As mentioned above, in some embodiments, a corrected noise power estimate may be calculated as described above (e.g., using Equation 18 for the case of bias compensation after FD-LMMSE CE), and the process may then be iterated, at each iteration using the (e.g., corrected) noise power estimate from the previous iteration to calculate an updated channel estimate which is then used to calculate the uncorrected noise power estimate for the next iteration. For example, a second channel estimate may be calculated (before the calculation of the first channel estimate), based on the reference signal (e.g., the DMRS) and based on a fourth noise power estimate, and the second noise power estimate, σ_n,prev², may be a corrected estimate, calculated by applying a multiplicative correction or an additive correction (which may be based on the third noise power estimate) to a third noise power estimate (which is calculated based on the second channel estimate). The additive and multiplicative corrections may be based on (i) one or more linear minimum mean square error filter weights (e.g., w₀) or on (ii) one or more time domain interpolation weights (e.g., v₀), or on (iii) a correlation time (e.g., γ) of a channel corresponding to the first channel estimate (e.g., in addition to being based on the one or more linear minimum mean square error filter weights). As such, methods disclosed herein may improve the technology of wireless communications by enabling more accurate estimation of noise power, which may in turn enable more reliable decoding of received transmissions.
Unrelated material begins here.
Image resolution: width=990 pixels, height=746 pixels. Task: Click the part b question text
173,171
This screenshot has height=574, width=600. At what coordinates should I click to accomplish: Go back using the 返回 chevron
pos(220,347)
In some embodiments, direct un-biased noise power estimation is performed as follows:

${\tilde{\sigma }}_n^2=E\left\{y\left(y-y_{\mathrm{rec}}\right)*\right\}$

This estimate may be shown to be unbiased as

$\begin{array}{c}{\tilde{\sigma }}_n^2=E\left\{y\left(y-y_{\mathrm{rec}}\right)*\right\}\\ =E\left\{{y\left(y-\sum _j{\hat{h}}_j{x}_j\right)}^{*}\right\}\\ =E\left\{{y\left(n-\sum _j{e}_j{x}_j\right)}^{*}\right\}\end{array}$

Applying the orthogonality principle, it may be shown that E{ye_j*x_j*}=0 and E{ĥ_le_jx_ix_j*}=0 for all l and j. Therefore,

$\begin{array}{c}{\tilde{\sigma }}_n^2=E\left\{{\mathrm{yn}}^{*}\right\}\\ =E\left\{\left(\sum _j{h}_j{x}_j+n\right)n^{*}\right\}\\ ={\sigma }_n^2\end{array}$

FIG. 4 is a block diagram of an electronic device (e.g., the UE 105) in a network environment 400, according to an embodiment.
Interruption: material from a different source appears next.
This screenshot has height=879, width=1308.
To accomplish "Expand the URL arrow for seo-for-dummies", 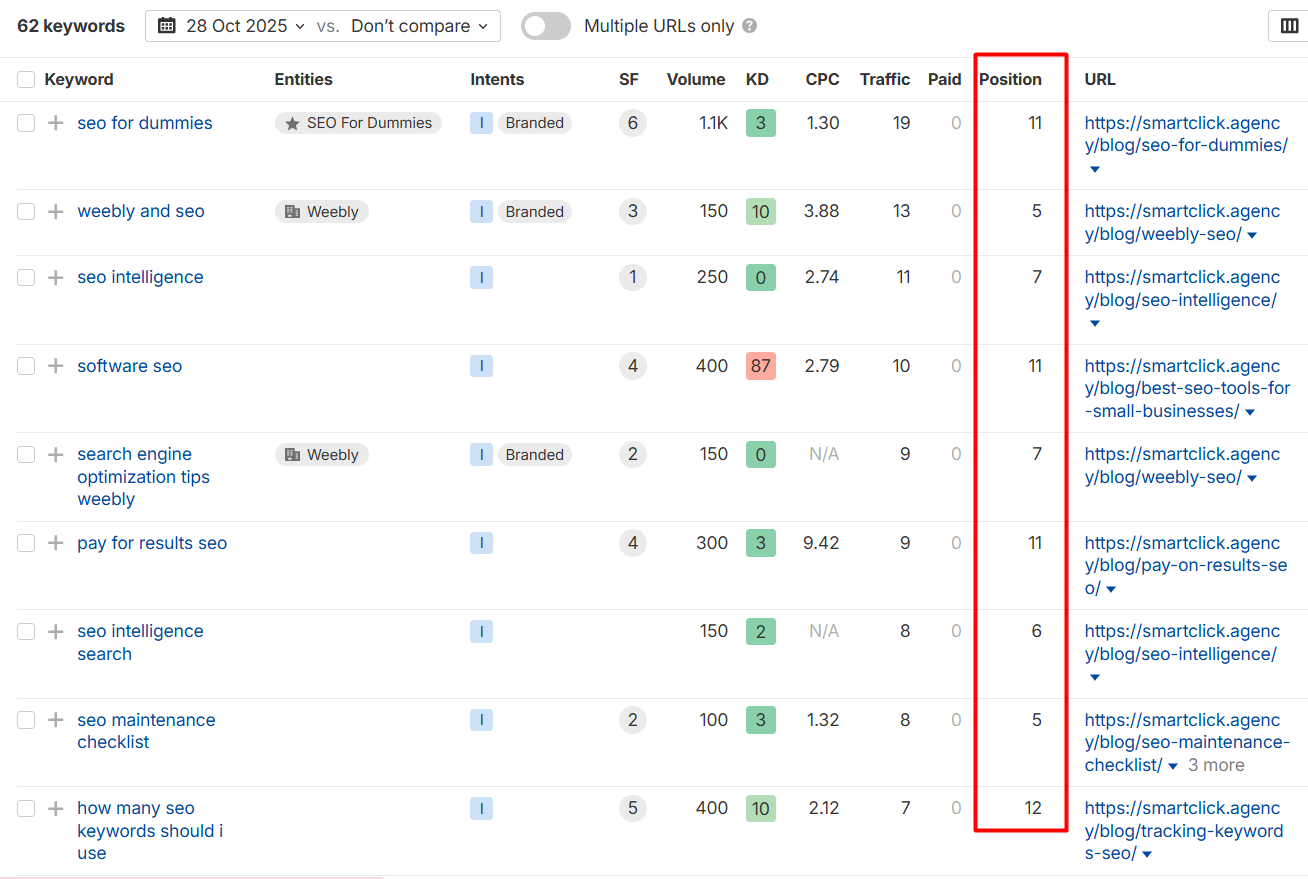I will click(x=1093, y=169).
Referring to FIG. 4, an electronic device 401 in a network environment 400 may communicate with an electronic device 402 via a first network 498 (e.g., a short-range wireless communication network), or an electronic device 404 or a server 408 via a second network 499 (e.g., a long-range wireless communication network). The electronic device 401 may communicate with the electronic device 404 via the server 408. The electronic device 401 may include a processor 420, a memory 430, an input device 450, a sound output device 455, a display device 460, an audio module 470, a sensor module 476, an interface 477, a haptic module 479, a camera module 480, a power management module 488, a battery 489, a communication module 490, a subscriber identification module (SIM) card 496, or an antenna module 497. In one embodiment, at least one (e.g., the display device 460 or the camera module 480) of the components may be omitted from the electronic device 401, or one or more other components may be added to the electronic device 401. Some of the components may be implemented as a single integrated circuit (IC). For example, the sensor module 476 (e.g., a fingerprint sensor, an iris sensor, or an illuminance sensor) may be embedded in the display device 460 (e.g., a display).
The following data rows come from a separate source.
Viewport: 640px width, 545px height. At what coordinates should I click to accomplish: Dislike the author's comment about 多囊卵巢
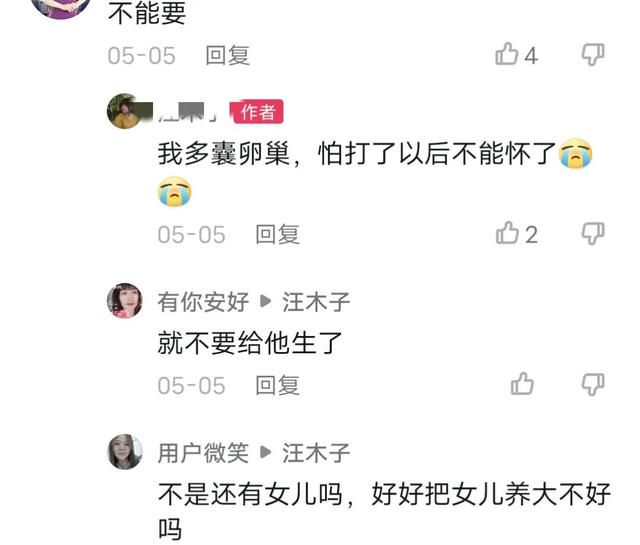pos(593,234)
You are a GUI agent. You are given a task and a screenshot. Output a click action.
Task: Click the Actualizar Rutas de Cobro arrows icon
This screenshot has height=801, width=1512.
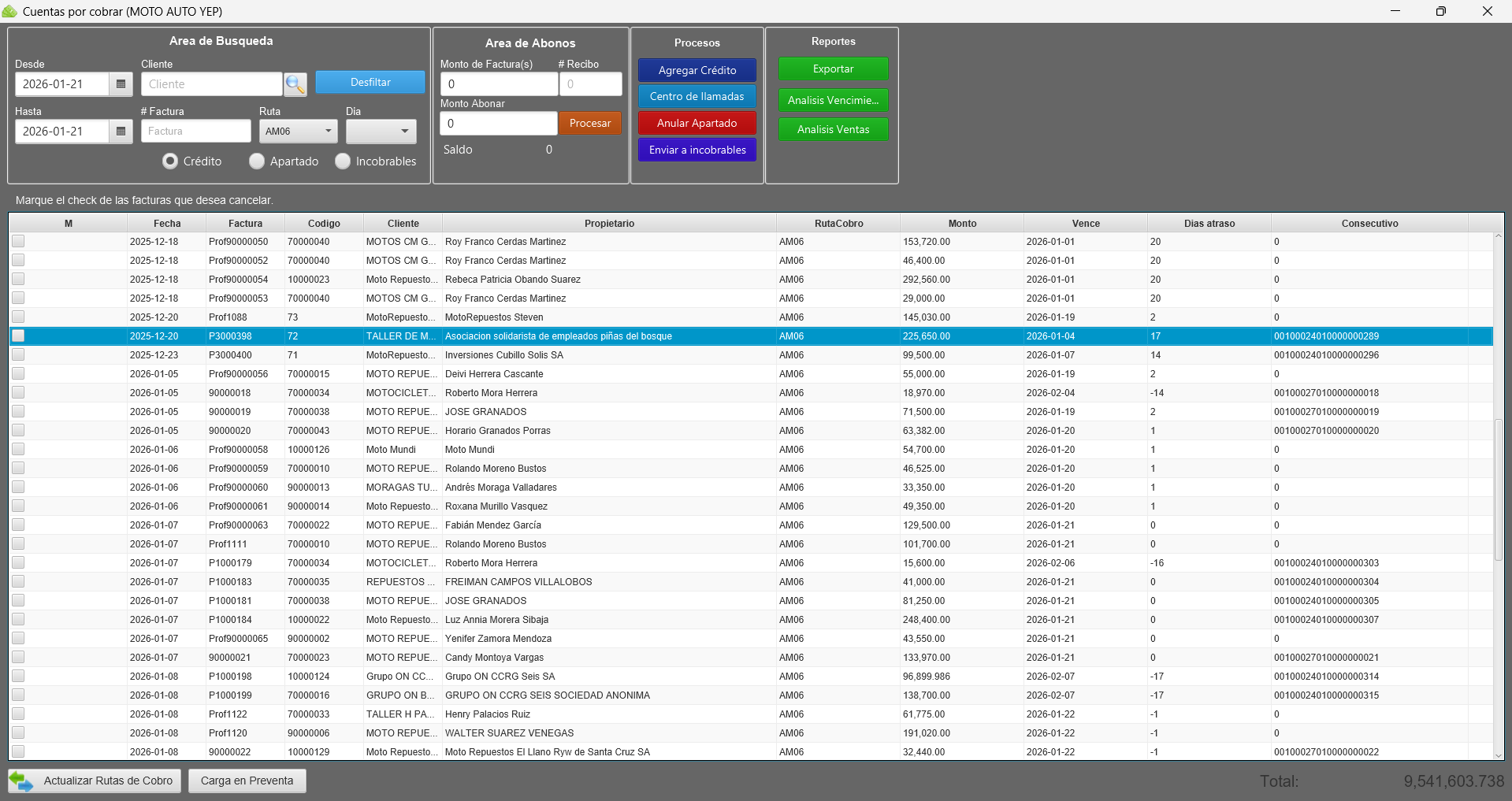[x=21, y=781]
The processor 420 may execute software (e.g., a program 440) to control at least one other component (e.g., a hardware or a software component) of the electronic device 401 coupled with the processor 420 and may perform various data processing or computations.

As at least part of the data processing or computations, the processor 420 may load a command or data received from another component (e.g., the sensor module 476 or the communication module 490) in volatile memory 432, process the command or the data stored in the volatile memory 432, and store resulting data in non-volatile memory 434. The processor 420 may include a main processor 421 (e.g., a central processing unit (CPU) or an application processor (AP)), and an auxiliary processor 423 (e.g., a graphics processing unit (GPU), an image signal processor (ISP), a sensor hub processor, or a communication processor (CP)) that is operable independently from, or in conjunction with, the main processor 421. Additionally or alternatively, the auxiliary processor 423 may be adapted to consume less power than the main processor 421, or execute a particular function. The auxiliary processor 423 may be implemented as being separate from, or a part of, the main processor 421.

The auxiliary processor 423 may control at least some of the functions or states related to at least one component (e.g., the display device 460, the sensor module 476, or the communication module 490) among the components of the electronic device 401, instead of the main processor 421 while the main processor 421 is in an inactive (e.g., sleep) state, or together with the main processor 421 while the main processor 421 is in an active state (e.g., executing an application). The auxiliary processor 423 (e.g., an image signal processor or a communication processor) may be implemented as part of another component (e.g., the camera module 480 or the communication module 490) functionally related to the auxiliary processor 423.

The memory 430 may store various data used by at least one component (e.g., the processor 420 or the sensor module 476) of the electronic device 401. The various data may include, for example, software (e.g., the program 440) and input data or output data for a command related thereto. The memory 430 may include the volatile memory 432 or the non-volatile memory 434. Non-volatile memory 434 may include internal memory 436 and/or external memory 438.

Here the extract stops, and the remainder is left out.